Le 26 février, le tribunal correctionnel de Paris a prononcé un jugement historique à l'encontre de BNP Personal Finance. La banque, condamnée pour « pratique commerciale trompeuse et recel de ce délit », devra payer entre 100 et 150 millions d'euros. Fait exceptionnel : les juges ont décidé de l'exécution immédiate de leur décision, ce qui poussera BNP PF à payer de façon provisoire, même s'il fait appel.

Dans le détail, l'établissement a été condamné à payer 187 500 euros d'amende, le maximum prévu par la loi. Il devra également verser à chaque emprunteur entre 10 000 et 20 000 euros au titre du préjudice moral et entre 40 000 et 60 000 euros au titre du préjudice financier. Le tribunal a aussi accordé le remboursement des frais de justice à hauteur de 3 500 euros par emprunteur. Portées parties civiles, les associations de consommateurs UFC Que Choisir et CLCV ont obtenu 1 million de dommages et intérêts chacune pour « l'atteinte aux droits des consommateurs ».
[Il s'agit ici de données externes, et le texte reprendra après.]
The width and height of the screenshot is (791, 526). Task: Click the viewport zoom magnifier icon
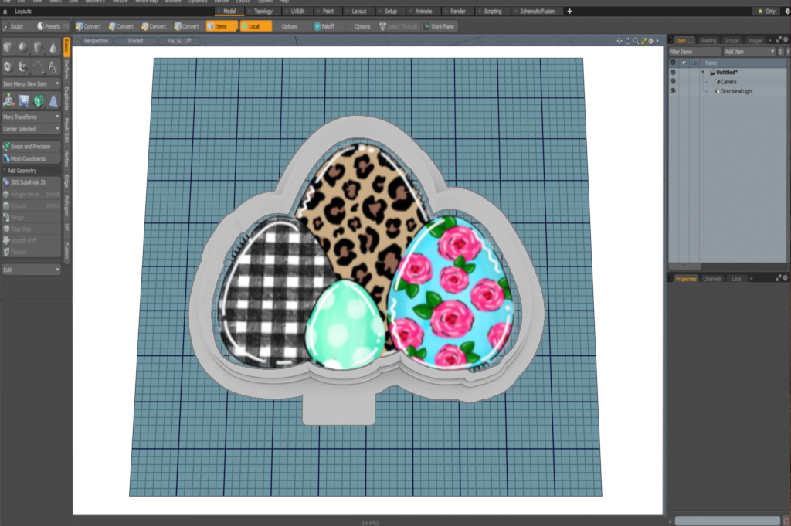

« Le tribunal a décidé de faire supporter par BNP Paribas le risque de change subi par les emprunteurs », a indiqué Charles Constantin-Vallet, l'avocat des plaignants. « Au total, la banque devrait verser entre 100 et 150 millions d'euros aux victimes. La sévérité du jugement est à la hauteur de la gravité de l'affaire. »

Les avocats des emprunteurs souhaitent désormais obtenir la nullité des contrats de prêt. Une procédure est lancée devant la Cour Européenne de justice pour les clauses abusives.

En 2018, la Cour de cassation avait déjà confirmé la responsabilité du Crédit Agricole dans une affaire similaire. La clause de remboursement en monnaie étrangère a été considérée comme illicite, or c'est bien ce qu'il se passe lorsque le risque de change est supporté par l'emprunteur.